When should parents become concerned about their child’s weight?

We do not begin calculating BMIs for children until they are two years old. Examining the growth curve and trend, on the other hand, is sometimes more significant than merely a number. As a parent, one would be concerned if their child’s healthcare practitioner informs them that their child’s weight has been continuously raised and that dietary and/or lifestyle adjustments are advised.

Is BMI the right index to understand a child’s weight?

BMI for children is usually regarded as a good indicator of body fat by experts, at least among larger children. However, in other circumstances, it may be deceptive. Athletic children, in particular, may be classified as overweight even though they are muscular. The BMI of your child is essential, but it is only one piece of the puzzle.

If your child’s BMI percentile reveals that they are not in the healthy range, they require a thorough weight and lifestyle examination with a paediatrician. Children’s BMI report cards are effective in studies conducted in the United Kingdom. According to one research, after receiving the report, almost half of the parents with overweight children made some healthy lifestyle adjustments.

Some school districts have begun to assess all children’s BMIs in the classroom. The school then sends a report card home to notify parents of any weight concerns. Although some parents object to schools receiving statistics on their children’s BMI, experts stress the goal is not to humiliate anybody. Instead, its purpose is to inform parents of a significant health condition.

Some tips for parents to keep a check on their kids BMI

Experts urge that kids of all ages and weight categories follow these healthy rules to maintain a healthy weight. Every day, it’s simple to recall them as 5-2-1-0.

  1. 5: Each member of your household needs five servings of vegetables and fruits. Even if the youngsters don’t eat them, keep serving them. They are more inclined to try a dish if they see it often.
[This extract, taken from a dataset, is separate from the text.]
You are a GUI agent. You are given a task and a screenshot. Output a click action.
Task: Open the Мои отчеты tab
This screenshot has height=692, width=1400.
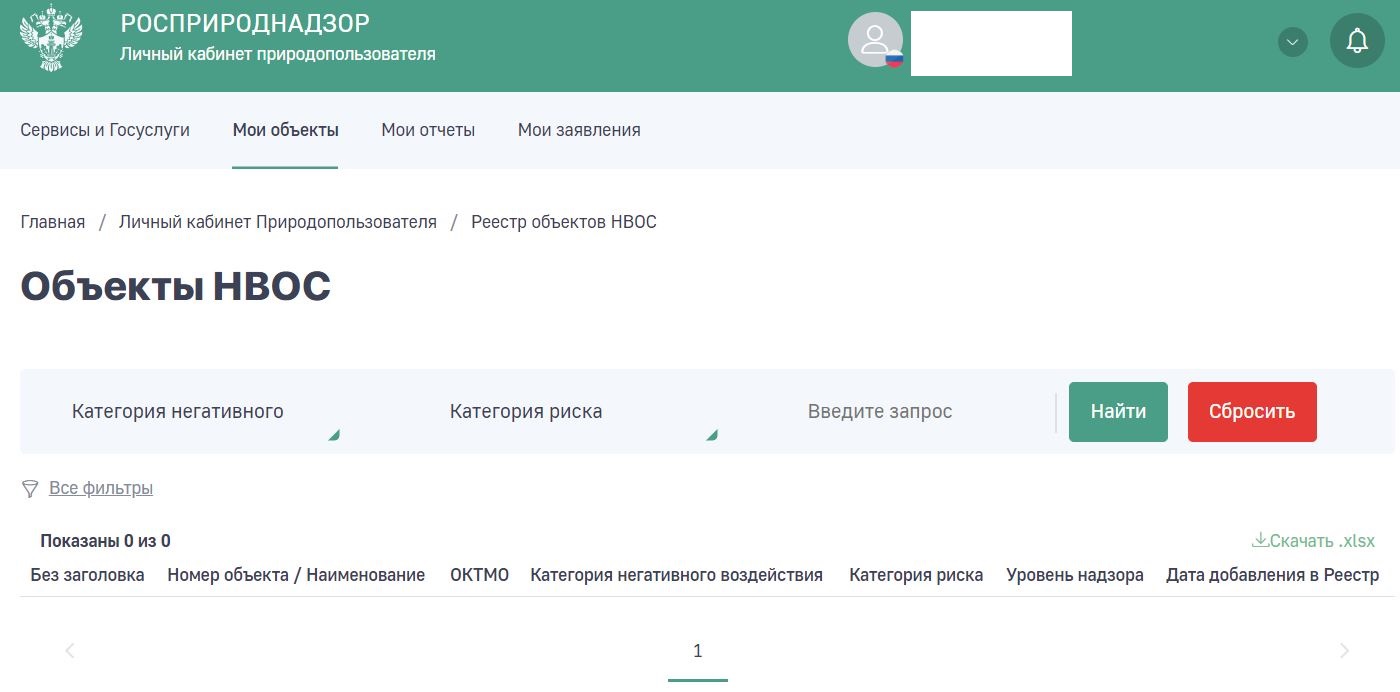(428, 130)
So every snack or meal should include a fruit or vegetable.
  2. 2: Limit your TV viewing to no more than 2 hours each day. Family members who use other “screens,” such as video games or laptops, get less TV time. Also, remove the television from all bedrooms.
  3. 1: Engage in one hour of physical activity. Add up the amount of time each family member spends on the go; it should be 60 minutes or more for each individual. Begin with a tiny amount and gradually increase as needed. The aim is for all of those minutes to be at least moderately active, with perspiration occurring after around 10 minutes.
  4. 0: That’s how many sugar-sweetened beverages you should have a day. Sugar can be found in juice drinks like lemonade and fruit punch and sodas, tea, and coffee. Instead, drink water or low-fat milk.

How Nurturey helps parents in understanding their child’s overall growth?

Nurturey’s PinkBook is the smartest digital upgrade for the NHS paper red book. It helps track your child’s growth and development using growth charts, Z scores, and BMI, and get health advice from the NHS. Nurturey’s PinkBook offers trustworthy NHS advice based on growing health requirements. In addition, parents receive current and useful information in the form of articles and videos straight from the NHS, assisting them in tracking their child’s health.


Parents are encouraged to take the lead in living and encouraging a healthy lifestyle. Parents, being the individuals who have the most direct contact with their children, are accountable for assisting their children in losing weight. The fundamental issue is not how children may lose weight but how parents can notice and take proper actions to assist their overweight children in losing weight.


About Author

Anisha Sodhi is a General Physician with a Bachelors Degree in Medicine and Surgery (MBBS). Her main takeaway from the degree was how important communication is as people tend to get easily overwhelmed and confused while visiting doctors. Joining Team Nurturey gave her the chance to do exactly that because nobody requires as much reassurance and support as parents to be or parents.